We provide a prebuilt Singularity container containing both the Open WebUI and Ollama services. To run the container you first have to make sure to create folders to store model data for Ollama and a persistent storage location for Open WebUI data.

You can use the commands below to create both folders. If you already downloaded some models using Ollama you can skip creating a new model folder and just use the existing one.

mkdir -p owui/models
mkdir -p owui/data
cd owui

Before you run the service you must first secure a compute node and connect to it.

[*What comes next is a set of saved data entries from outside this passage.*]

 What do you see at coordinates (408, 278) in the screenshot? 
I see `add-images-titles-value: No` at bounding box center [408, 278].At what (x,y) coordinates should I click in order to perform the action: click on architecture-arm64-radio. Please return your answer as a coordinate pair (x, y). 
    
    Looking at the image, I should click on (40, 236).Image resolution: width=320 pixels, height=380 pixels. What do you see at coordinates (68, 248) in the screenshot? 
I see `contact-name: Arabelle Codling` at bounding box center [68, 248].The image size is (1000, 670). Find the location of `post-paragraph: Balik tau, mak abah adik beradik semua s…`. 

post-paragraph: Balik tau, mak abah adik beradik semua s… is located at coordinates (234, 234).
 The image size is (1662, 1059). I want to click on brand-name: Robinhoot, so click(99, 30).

salloc -n 1 --gres=gpu:1 --partition=gpu -t 01:00:00
ssh {allocated_node}

To run the container in the terminal you can use this command, replacing the bind locations to whatever path you decided to use.

singularity run --nv --writable-tmpfs -B ./owui/models:/models -B ./owui/data:/data owui.sif

The logs of Ollama will also be available in the /data folder you created.

Any service native setting can be set using the --env flag in the Singularity run command. To change the Open WebUI port for example you can use in the singularity run command:

--env PORT=9090

To access Open WebUI on Windows in your local browser you will have to create a tunnel to your node. If using PuTTY on Windows you can set this on the right side under Connection -> SSH -> Tunnels.

Set whatever source port you would like to use on your local machine (for example 8080) and set the destination to \:8080. Set the node to the hostname of whatever node was allocated.